The pattern of development followed in Ancient Egypt was parallelled in several other parts of the world where a combination of extreme fertility and good communications enabled 'super-communities' to arise. The best known of these were in Sumeria (southern Iraq), the Indus Valley (modern Pakistan) and in China. All of these cultures were based on cities, centres of religion and power where the elite chose to live. All of them kept written records, but whereas archaeologists can read Sumerian and Chinese writing, the signs used by the Indus Valley civilisation remain undeciphered. Nor have any scenes of warfare been found. This has led some scholars to conclude that the cities of the Indus Valley were 'democratic' communities, interested only in trade. This impression is contradicted by the presence of high walls and fortified gates and by the way the cities were carefully planned. The many features they share in common - including huge baths and elaborate sewage systems - suggest some powerful central authority as yet unknown. When deciphered the Indus system of writing may give us a very different picture of this apparently peaceful culture (compare the Maya).

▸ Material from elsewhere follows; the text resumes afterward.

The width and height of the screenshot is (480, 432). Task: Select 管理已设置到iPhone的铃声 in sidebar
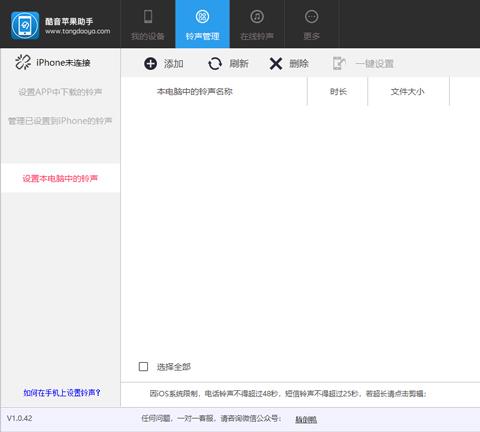[x=60, y=121]
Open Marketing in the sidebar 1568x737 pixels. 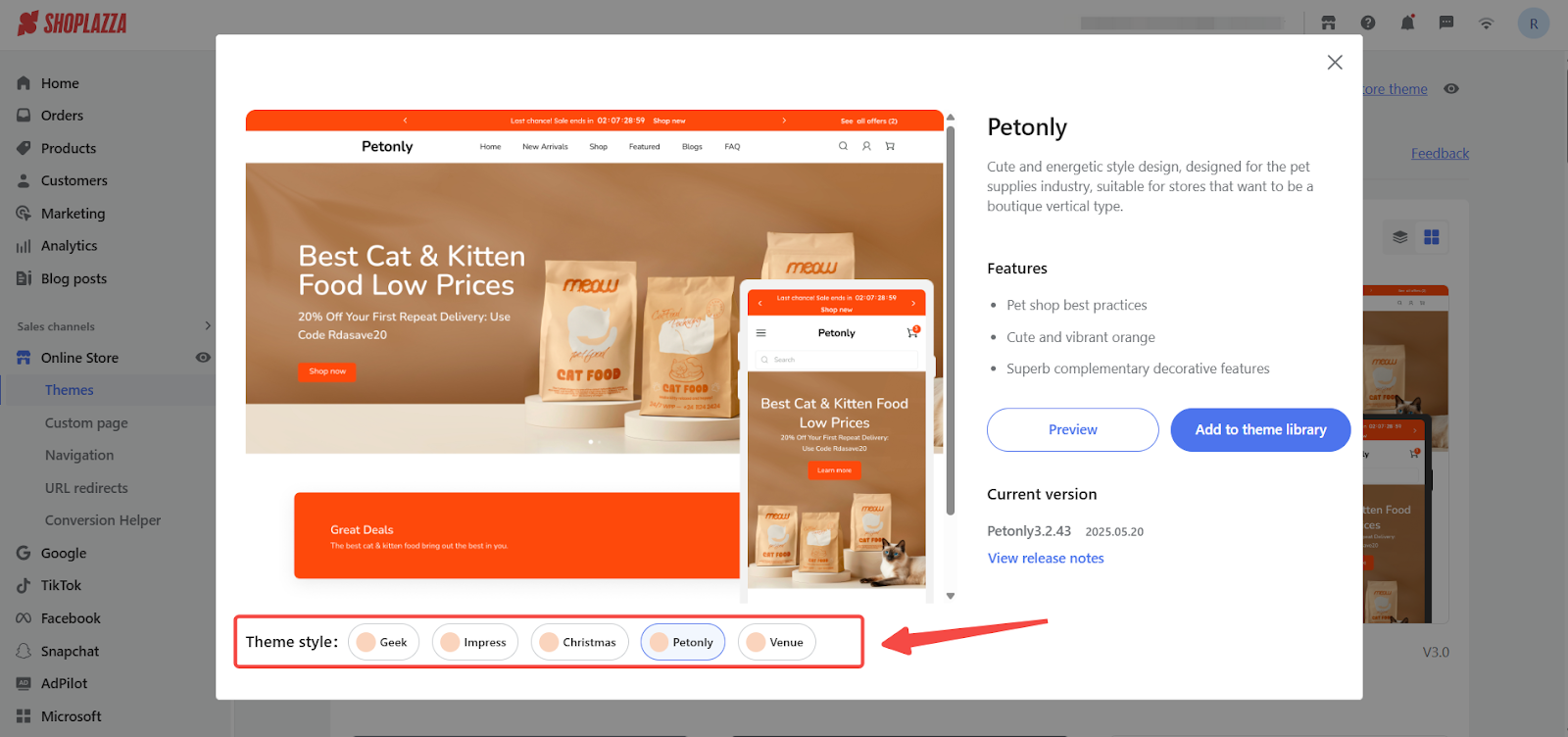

Early China was certainly not peaceful. By around 2000 BC powerful kingdoms were emerging within the Yellow River region but it was too large for any single state to take control until the King of Qin declared himself first emperor - Shih Huang Ti - in 221 BC. Nevertheless, the tombs of the Shang dynasty (1700 - 1000 BC) near Anyang show striking similarities to those of the early kings of Egypt eg the sacrifice and burial of retainers to accompany the king in the afterlife.

Like China Sumeria lacked the natural defences that enabled Egypt to develop into a single unified state. At the time when Narmer was winning his final victory (circa 3000 BC) the land between the Tigris and the Euphrates was still divided amongst numerous independent cities, each with its own gods and temple-pyramid or ziggurat. According to the Bible one of the best known of these cities - Ur - was the home of Abraham, the ancestor of the Jewish people.

Around 2500 BC King Sargon of Akkad conquered the whole of Sumeria but this unity did not last long. Control of the region passed first to the kings of Babylon (circa 1800 BC), then the Hittites of Asia Minor (circa 1600 BC). It was back under Babylon around the time of Tutankhamen, then the Assyrians took over (circa 900 BC). A new empire based on Babylon followed (the era of Nebuchadnezzar) which was finally overthrown by the Persians under Cyrus the Great.

Due to a lack of stone for building and carving Sumerian art lacks the appeal and technical quality of the art of Ancient Egypt. However beautiful objects have been found in royal tombs at Ur. Here too, kings took their most treasured possessions with them to the grave, and not just these, but their wives, courtiers and servants also.